▶ _Exercise_
Copy the entries exactly, leaving out nothing.

Extracted records:
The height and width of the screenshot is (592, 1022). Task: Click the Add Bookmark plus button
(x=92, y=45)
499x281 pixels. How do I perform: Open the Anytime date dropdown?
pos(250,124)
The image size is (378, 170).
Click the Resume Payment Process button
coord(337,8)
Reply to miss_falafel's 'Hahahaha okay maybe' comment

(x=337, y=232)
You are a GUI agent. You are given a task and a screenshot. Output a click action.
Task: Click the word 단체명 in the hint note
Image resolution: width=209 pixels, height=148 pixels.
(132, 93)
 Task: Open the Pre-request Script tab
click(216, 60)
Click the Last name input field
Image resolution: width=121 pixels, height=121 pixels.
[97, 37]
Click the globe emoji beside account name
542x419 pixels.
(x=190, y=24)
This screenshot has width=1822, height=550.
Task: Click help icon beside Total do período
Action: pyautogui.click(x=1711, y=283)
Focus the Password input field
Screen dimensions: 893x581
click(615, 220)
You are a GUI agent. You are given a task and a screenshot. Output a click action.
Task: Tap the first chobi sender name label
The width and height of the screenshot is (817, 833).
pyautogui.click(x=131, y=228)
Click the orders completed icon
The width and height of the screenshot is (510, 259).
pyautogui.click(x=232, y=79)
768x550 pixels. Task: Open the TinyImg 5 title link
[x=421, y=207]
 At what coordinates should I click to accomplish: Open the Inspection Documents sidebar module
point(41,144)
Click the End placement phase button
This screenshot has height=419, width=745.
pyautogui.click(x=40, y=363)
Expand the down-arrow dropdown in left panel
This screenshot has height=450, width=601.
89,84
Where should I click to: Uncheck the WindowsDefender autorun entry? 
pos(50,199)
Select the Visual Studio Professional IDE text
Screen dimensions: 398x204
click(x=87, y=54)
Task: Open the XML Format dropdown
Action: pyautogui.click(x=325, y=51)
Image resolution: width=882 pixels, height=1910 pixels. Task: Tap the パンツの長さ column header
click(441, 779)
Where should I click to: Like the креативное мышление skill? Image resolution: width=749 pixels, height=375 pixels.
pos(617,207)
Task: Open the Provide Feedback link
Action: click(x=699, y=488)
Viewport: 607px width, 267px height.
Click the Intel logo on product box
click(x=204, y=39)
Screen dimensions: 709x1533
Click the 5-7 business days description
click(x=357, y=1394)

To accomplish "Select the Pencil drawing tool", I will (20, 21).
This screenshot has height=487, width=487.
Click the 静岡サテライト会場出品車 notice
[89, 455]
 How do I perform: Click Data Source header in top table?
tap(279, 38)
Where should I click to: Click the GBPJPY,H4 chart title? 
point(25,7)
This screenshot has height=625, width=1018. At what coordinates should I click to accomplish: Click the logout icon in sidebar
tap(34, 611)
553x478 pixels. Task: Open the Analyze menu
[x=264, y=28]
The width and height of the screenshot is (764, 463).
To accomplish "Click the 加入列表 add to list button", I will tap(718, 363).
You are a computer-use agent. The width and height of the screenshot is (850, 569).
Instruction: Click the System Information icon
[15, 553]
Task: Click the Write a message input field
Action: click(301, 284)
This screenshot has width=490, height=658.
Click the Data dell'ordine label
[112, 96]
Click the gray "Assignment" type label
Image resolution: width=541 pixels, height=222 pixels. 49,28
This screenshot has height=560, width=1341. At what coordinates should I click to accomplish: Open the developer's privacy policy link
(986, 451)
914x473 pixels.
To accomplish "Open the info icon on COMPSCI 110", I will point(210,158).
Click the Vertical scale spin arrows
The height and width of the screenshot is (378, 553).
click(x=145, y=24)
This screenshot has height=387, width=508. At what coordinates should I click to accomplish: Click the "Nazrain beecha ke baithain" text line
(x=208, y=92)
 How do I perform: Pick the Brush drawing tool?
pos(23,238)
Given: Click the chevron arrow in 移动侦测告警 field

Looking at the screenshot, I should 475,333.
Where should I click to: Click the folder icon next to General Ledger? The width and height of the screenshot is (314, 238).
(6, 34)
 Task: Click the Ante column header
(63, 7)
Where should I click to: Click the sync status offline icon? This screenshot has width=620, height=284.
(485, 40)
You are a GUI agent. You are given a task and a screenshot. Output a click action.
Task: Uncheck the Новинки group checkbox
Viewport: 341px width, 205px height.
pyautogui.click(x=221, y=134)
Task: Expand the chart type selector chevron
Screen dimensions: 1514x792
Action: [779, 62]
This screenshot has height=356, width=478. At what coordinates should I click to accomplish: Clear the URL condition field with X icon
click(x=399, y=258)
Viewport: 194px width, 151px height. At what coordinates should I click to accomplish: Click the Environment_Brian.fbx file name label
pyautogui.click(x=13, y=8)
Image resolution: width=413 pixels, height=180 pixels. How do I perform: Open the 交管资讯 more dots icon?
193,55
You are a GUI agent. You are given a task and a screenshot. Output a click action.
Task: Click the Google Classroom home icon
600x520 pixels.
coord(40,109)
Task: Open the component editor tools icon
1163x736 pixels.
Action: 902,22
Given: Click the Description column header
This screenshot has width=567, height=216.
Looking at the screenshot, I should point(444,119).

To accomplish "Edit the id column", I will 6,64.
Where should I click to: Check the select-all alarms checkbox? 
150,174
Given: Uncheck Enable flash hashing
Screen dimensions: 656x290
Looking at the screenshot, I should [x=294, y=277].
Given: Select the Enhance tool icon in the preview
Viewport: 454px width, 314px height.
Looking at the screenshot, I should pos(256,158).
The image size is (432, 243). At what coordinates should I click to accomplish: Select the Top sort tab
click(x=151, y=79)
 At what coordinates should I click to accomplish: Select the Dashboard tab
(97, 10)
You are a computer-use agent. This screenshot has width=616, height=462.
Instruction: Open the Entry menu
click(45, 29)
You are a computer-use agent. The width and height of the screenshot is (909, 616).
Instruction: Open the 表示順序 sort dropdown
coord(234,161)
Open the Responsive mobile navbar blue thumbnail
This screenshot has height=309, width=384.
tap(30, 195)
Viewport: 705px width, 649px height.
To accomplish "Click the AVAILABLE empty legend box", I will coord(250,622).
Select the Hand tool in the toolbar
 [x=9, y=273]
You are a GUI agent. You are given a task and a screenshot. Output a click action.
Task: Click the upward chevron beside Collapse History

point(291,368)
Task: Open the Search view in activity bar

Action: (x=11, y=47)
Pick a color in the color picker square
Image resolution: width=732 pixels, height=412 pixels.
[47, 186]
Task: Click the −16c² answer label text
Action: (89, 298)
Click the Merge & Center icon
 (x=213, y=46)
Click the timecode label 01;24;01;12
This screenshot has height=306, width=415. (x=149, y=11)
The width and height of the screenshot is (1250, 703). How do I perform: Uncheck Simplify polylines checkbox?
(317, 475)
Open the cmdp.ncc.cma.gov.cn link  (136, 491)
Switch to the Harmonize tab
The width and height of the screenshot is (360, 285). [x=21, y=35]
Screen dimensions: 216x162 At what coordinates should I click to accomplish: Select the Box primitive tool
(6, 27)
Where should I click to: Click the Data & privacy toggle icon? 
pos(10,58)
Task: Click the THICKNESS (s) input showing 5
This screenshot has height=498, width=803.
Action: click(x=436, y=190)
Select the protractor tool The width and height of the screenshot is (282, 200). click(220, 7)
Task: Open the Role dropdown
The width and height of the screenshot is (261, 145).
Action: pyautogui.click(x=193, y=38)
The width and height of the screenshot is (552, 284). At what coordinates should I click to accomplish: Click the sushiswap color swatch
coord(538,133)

▶ _Answer to this problem_
The height and width of the screenshot is (592, 1022). Task: Click the Add Bookmark plus button
(x=92, y=45)
499x281 pixels. How do I perform: Open the Anytime date dropdown?
pos(250,124)
The image size is (378, 170).
Click the Resume Payment Process button
coord(337,8)
Reply to miss_falafel's 'Hahahaha okay maybe' comment

(x=337, y=232)
You are a GUI agent. You are given a task and a screenshot. Output a click action.
Task: Click the word 단체명 in the hint note
Image resolution: width=209 pixels, height=148 pixels.
(132, 93)
 Task: Open the Pre-request Script tab
click(216, 60)
Click the Last name input field
Image resolution: width=121 pixels, height=121 pixels.
[97, 37]
Click the globe emoji beside account name
542x419 pixels.
(x=190, y=24)
This screenshot has width=1822, height=550.
Task: Click help icon beside Total do período
Action: pyautogui.click(x=1711, y=283)
Focus the Password input field
Screen dimensions: 893x581
click(615, 220)
You are a GUI agent. You are given a task and a screenshot. Output a click action.
Task: Tap the first chobi sender name label
The width and height of the screenshot is (817, 833).
pyautogui.click(x=131, y=228)
Click the orders completed icon
The width and height of the screenshot is (510, 259).
pyautogui.click(x=232, y=79)
768x550 pixels. Task: Open the TinyImg 5 title link
[x=421, y=207]
 At what coordinates should I click to accomplish: Open the Inspection Documents sidebar module
point(41,144)
Click the End placement phase button
This screenshot has height=419, width=745.
pyautogui.click(x=40, y=363)
Expand the down-arrow dropdown in left panel
This screenshot has height=450, width=601.
89,84
Where should I click to: Uncheck the WindowsDefender autorun entry? 
pos(50,199)
Select the Visual Studio Professional IDE text
Screen dimensions: 398x204
click(x=87, y=54)
Task: Open the XML Format dropdown
Action: pyautogui.click(x=325, y=51)
Image resolution: width=882 pixels, height=1910 pixels. Task: Tap the パンツの長さ column header
click(441, 779)
Where should I click to: Like the креативное мышление skill? Image resolution: width=749 pixels, height=375 pixels.
pos(617,207)
Task: Open the Provide Feedback link
Action: click(x=699, y=488)
Viewport: 607px width, 267px height.
Click the Intel logo on product box
click(x=204, y=39)
Screen dimensions: 709x1533
Click the 5-7 business days description
click(x=357, y=1394)

To accomplish "Select the Pencil drawing tool", I will (20, 21).
This screenshot has height=487, width=487.
Click the 静岡サテライト会場出品車 notice
[89, 455]
 How do I perform: Click Data Source header in top table?
tap(279, 38)
Where should I click to: Click the GBPJPY,H4 chart title? 
point(25,7)
This screenshot has height=625, width=1018. At what coordinates should I click to accomplish: Click the logout icon in sidebar
tap(34, 611)
553x478 pixels. Task: Open the Analyze menu
[x=264, y=28]
The width and height of the screenshot is (764, 463).
To accomplish "Click the 加入列表 add to list button", I will tap(718, 363).
You are a computer-use agent. The width and height of the screenshot is (850, 569).
Instruction: Click the System Information icon
[15, 553]
Task: Click the Write a message input field
Action: click(301, 284)
This screenshot has width=490, height=658.
Click the Data dell'ordine label
[112, 96]
Click the gray "Assignment" type label
Image resolution: width=541 pixels, height=222 pixels. 49,28
This screenshot has height=560, width=1341. At what coordinates should I click to accomplish: Open the developer's privacy policy link
(986, 451)
914x473 pixels.
To accomplish "Open the info icon on COMPSCI 110", I will point(210,158).
Click the Vertical scale spin arrows
The height and width of the screenshot is (378, 553).
click(x=145, y=24)
This screenshot has height=387, width=508. At what coordinates should I click to accomplish: Click the "Nazrain beecha ke baithain" text line
(x=208, y=92)
 How do I perform: Pick the Brush drawing tool?
pos(23,238)
Given: Click the chevron arrow in 移动侦测告警 field

Looking at the screenshot, I should 475,333.
Where should I click to: Click the folder icon next to General Ledger? The width and height of the screenshot is (314, 238).
(6, 34)
 Task: Click the Ante column header
(63, 7)
Where should I click to: Click the sync status offline icon? This screenshot has width=620, height=284.
(485, 40)
You are a GUI agent. You are given a task and a screenshot. Output a click action.
Task: Uncheck the Новинки group checkbox
Viewport: 341px width, 205px height.
pyautogui.click(x=221, y=134)
Task: Expand the chart type selector chevron
Screen dimensions: 1514x792
Action: [779, 62]
This screenshot has height=356, width=478. At what coordinates should I click to accomplish: Clear the URL condition field with X icon
click(x=399, y=258)
Viewport: 194px width, 151px height. At what coordinates should I click to accomplish: Click the Environment_Brian.fbx file name label
pyautogui.click(x=13, y=8)
Image resolution: width=413 pixels, height=180 pixels. How do I perform: Open the 交管资讯 more dots icon?
193,55
You are a GUI agent. You are given a task and a screenshot. Output a click action.
Task: Click the Google Classroom home icon
600x520 pixels.
coord(40,109)
Task: Open the component editor tools icon
1163x736 pixels.
Action: 902,22
Given: Click the Description column header
This screenshot has width=567, height=216.
Looking at the screenshot, I should point(444,119).

To accomplish "Edit the id column", I will 6,64.
Where should I click to: Check the select-all alarms checkbox? 
150,174
Given: Uncheck Enable flash hashing
Screen dimensions: 656x290
Looking at the screenshot, I should [x=294, y=277].
Given: Select the Enhance tool icon in the preview
Viewport: 454px width, 314px height.
Looking at the screenshot, I should pos(256,158).
The image size is (432, 243). At what coordinates should I click to accomplish: Select the Top sort tab
click(x=151, y=79)
 At what coordinates should I click to accomplish: Select the Dashboard tab
(97, 10)
You are a computer-use agent. This screenshot has width=616, height=462.
Instruction: Open the Entry menu
click(45, 29)
You are a computer-use agent. The width and height of the screenshot is (909, 616).
Instruction: Open the 表示順序 sort dropdown
coord(234,161)
Open the Responsive mobile navbar blue thumbnail
This screenshot has height=309, width=384.
tap(30, 195)
Viewport: 705px width, 649px height.
To accomplish "Click the AVAILABLE empty legend box", I will coord(250,622).
Select the Hand tool in the toolbar
 [x=9, y=273]
You are a GUI agent. You are given a task and a screenshot. Output a click action.
Task: Click the upward chevron beside Collapse History

point(291,368)
Task: Open the Search view in activity bar

Action: (x=11, y=47)
Pick a color in the color picker square
Image resolution: width=732 pixels, height=412 pixels.
[47, 186]
Task: Click the −16c² answer label text
Action: (89, 298)
Click the Merge & Center icon
 (x=213, y=46)
Click the timecode label 01;24;01;12
This screenshot has height=306, width=415. (x=149, y=11)
The width and height of the screenshot is (1250, 703). How do I perform: Uncheck Simplify polylines checkbox?
(317, 475)
Open the cmdp.ncc.cma.gov.cn link  (136, 491)
Switch to the Harmonize tab
The width and height of the screenshot is (360, 285). [x=21, y=35]
Screen dimensions: 216x162 At what coordinates should I click to accomplish: Select the Box primitive tool
(6, 27)
Where should I click to: Click the Data & privacy toggle icon? 
pos(10,58)
Task: Click the THICKNESS (s) input showing 5
This screenshot has height=498, width=803.
Action: click(x=436, y=190)
Select the protractor tool The width and height of the screenshot is (282, 200). click(220, 7)
Task: Open the Role dropdown
The width and height of the screenshot is (261, 145).
Action: pyautogui.click(x=193, y=38)
The width and height of the screenshot is (552, 284). At what coordinates should I click to accomplish: Click the sushiswap color swatch
coord(538,133)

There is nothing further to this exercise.